--- Begin Excerpt ---

The “11th emotion” got many of us into astronomy. Can children today still experience it?

Guest post by William Sheehan, courtesy of Sky & Telescope

While struggling in abject poverty in Nashville after the Civil War, future astronomer Edward Emerson Barnard received a Bible from his Sunday school teacher. He kept it his entire life, but apart from inscribing his name, he underlined but one passage (Job 38:31–32):

    Canst thou bind the sweet influences of Pleiades, or loose the bands of Orion?
    Canst thou bring forth Mazzaroth in his season, or … guide Arcturus and his sons?

When Barnard was a boy, it was still possible to see the Milky Way from downtown Nashville, and the sight of it filled him with awe. Today, in the U.S., less than 10 percent of children live in areas where views of the night sky are similar to those Barnard enjoyed. Would Barnard have felt the same sense of awe under the night sky that motivated him to underline that passage of Job, and that inspired him to a passionate life of studying and observing the sky, if he had lived under light-polluted skies?

Awe, the emotion that is at the heart of what motivates us to do astronomy, is only recently getting its due from psychologists. Less familiar than the “big ten” (love, fear, sadness, etc.), it has been called the 11th emotion. Humans may be the only species that can feel it, and some people may never experience it. Others, however, are intimately familiar with it and know well the accompanying tingling of the spine.

Neuropsychologist Paul Pearsall defined awe as an “overwhelming and bewildering sense of connection with a startling universe that is usually far beyond the narrow band of our consciousness.” No doubt many Sky & Telescope readers can date the beginnings of their interest to a specific occasion of awe, perhaps the sight of a total eclipse or a majestic comet.

Do young people today still experience awe? Increasingly, the visible universe is in full retreat. Of course, there will always be virtual substitutes: Cassini views of Saturn’s rings, Hubble Space Telescope images of distant galaxies, and so on.

Stunning as they are, do they arouse the same profound, potentially life-changing emotion that direct sense of connection to the universe supplies? How long does it take for them to go from “awe-some!” to “bor-ing”?

Perhaps Barnard, if he had lived today, instead of musing in solitude at the nearby planets in his small telescope, would have invested his time in Facebook. Maybe then he would have had more self-esteem, since recent studies have shown that use of social media increases narcissism (self-love).

--- End Excerpt ---

Description of the task: Translate this sentence from the article on awe and astronomy above into Spanish: "When Barnard was a boy, it was still possible to see the Milky Way from downtown Nashville, and the sight of it filled him with awe."

--- Begin Supplied material ---

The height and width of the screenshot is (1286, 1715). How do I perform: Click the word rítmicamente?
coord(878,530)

--- End Supplied material ---

Written answer: Cuando Barnard era niño, todavía era posible ver la Vía Láctea desde el centro de Nashville, y esa vista lo llenaba de asombro.